But a television movie on a fictionalized situation involving well-known real people "arouses certain ethical questions that a play doesn't," Benedetti said.

"When we meet something like that on the stage, we know there's a level of fiction involved because stage plays are so rarely based on true events, like television movies are," Benedetti said. "There's a certain suspension of disbelief in the theater where you know what you're seeing is fundamentally a fiction, and that liberates you to think about the issues that are presented on a level above the reality of what's there.

"The camera is much more literal and our relationship to television is much more literal. There's much more of a tendency to ascribe truthfulness to the television image. I think that's partly because our main relationship to television is through the news, and that relationship to the news carries over and influences our relationship to television drama."
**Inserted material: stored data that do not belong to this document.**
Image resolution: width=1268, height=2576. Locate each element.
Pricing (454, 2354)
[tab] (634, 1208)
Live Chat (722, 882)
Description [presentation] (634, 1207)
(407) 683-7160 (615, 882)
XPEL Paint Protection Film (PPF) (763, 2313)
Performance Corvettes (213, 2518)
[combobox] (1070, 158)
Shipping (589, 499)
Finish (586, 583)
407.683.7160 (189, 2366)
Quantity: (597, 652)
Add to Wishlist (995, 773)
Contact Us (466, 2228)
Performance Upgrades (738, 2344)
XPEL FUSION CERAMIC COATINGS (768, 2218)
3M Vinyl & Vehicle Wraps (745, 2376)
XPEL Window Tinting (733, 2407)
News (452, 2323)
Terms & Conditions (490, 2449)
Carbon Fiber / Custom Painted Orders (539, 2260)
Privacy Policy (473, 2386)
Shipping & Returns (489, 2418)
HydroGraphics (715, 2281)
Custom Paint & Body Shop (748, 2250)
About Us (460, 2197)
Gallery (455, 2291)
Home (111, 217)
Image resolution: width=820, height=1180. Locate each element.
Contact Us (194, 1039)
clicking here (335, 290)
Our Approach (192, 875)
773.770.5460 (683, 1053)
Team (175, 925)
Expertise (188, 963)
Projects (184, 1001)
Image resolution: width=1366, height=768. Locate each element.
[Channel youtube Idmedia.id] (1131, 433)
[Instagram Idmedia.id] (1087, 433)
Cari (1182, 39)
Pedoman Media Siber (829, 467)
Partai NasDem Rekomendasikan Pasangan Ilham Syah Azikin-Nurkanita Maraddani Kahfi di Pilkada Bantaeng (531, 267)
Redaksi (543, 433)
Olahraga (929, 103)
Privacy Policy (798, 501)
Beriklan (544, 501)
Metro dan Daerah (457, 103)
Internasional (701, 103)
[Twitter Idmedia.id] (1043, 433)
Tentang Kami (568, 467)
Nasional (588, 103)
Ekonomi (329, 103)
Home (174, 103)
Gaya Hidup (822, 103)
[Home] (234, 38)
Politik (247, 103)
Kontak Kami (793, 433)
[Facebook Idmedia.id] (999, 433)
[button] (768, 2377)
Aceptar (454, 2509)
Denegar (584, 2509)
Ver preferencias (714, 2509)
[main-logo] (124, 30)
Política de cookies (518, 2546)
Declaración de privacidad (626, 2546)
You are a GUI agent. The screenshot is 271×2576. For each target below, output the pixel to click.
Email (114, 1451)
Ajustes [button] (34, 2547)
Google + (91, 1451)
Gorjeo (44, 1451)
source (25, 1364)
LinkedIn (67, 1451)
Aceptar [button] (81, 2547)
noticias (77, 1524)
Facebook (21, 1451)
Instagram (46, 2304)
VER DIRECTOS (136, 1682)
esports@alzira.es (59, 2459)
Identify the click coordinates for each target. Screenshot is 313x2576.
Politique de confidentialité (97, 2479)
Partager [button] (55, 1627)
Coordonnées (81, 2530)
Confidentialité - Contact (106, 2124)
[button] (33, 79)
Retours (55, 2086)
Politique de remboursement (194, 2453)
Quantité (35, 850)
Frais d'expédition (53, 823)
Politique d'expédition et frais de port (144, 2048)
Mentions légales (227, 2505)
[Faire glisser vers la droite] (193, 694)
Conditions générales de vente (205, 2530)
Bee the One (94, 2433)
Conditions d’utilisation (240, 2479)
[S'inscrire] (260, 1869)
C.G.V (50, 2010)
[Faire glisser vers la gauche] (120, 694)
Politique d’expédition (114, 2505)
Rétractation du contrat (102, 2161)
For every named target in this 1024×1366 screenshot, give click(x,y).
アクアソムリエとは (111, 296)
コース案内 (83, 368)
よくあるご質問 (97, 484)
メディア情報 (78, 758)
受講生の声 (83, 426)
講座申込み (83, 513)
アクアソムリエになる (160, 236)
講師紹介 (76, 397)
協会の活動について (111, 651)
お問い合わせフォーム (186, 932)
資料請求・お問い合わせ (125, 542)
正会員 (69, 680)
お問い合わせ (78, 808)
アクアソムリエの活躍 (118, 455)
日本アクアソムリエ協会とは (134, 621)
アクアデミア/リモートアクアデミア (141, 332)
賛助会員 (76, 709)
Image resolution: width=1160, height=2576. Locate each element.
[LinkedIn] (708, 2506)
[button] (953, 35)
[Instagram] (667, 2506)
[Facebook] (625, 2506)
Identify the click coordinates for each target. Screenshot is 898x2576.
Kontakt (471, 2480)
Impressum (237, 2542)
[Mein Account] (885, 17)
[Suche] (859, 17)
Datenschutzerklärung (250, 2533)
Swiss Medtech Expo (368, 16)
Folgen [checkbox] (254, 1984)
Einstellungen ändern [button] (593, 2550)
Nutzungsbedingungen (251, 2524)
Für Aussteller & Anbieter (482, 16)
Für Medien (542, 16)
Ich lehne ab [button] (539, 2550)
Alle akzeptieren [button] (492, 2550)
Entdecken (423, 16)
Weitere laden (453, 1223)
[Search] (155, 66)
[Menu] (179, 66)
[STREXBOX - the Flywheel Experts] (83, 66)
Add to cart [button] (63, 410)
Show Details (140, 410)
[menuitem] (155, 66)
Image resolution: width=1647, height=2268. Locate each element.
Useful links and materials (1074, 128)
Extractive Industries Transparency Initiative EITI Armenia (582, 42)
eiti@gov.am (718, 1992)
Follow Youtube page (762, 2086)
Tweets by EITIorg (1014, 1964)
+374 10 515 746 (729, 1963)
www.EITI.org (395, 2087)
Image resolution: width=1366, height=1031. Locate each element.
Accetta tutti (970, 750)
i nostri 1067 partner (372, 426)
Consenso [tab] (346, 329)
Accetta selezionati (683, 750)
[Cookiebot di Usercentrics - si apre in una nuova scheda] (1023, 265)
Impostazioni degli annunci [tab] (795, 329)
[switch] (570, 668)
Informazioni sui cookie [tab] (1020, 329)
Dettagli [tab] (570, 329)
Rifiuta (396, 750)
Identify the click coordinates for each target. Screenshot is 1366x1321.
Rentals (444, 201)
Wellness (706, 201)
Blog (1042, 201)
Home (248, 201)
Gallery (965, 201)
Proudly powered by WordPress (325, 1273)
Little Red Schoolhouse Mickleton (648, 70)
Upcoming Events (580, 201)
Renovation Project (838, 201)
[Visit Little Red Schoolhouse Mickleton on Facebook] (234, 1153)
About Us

"Marilyn & Bobby: Her Final Affair" intertwines Kennedy's criminal investigation of Teamsters Union President Jimmy Hoffa and allegations that the Administration of assassinated President John F. Kennedy employed organized crime figures to kill Cuban President Fidel Castro.

What has drawn the most controversy, however, is a lovemaking scene between Kennedy and Monroe, and a scene that places Kennedy in Monroe's Brentwood bedroom on Aug. 4, 1962, as she was dying in what was ruled a suicide. Weitz acknowledged that there is no proof that either event occurred.

Guthman said he was with Kennedy the only two times he met Monroe, both at parties.

As for Kennedy's presence on the day Monroe died, Weitz said that screenwriter Gerard McDonald relied on the comments of a now-retired Beverly Hills police detective who said he stopped a car on Santa Monica Boulevard that night carrying Kennedy, Peter Lawford and Dr. Ralph Greenson, Monroe's psychiatrist.

Guthman said Kennedy was staying at a friend's ranch near Salinas, preparing for a speech at the American Bar Assn.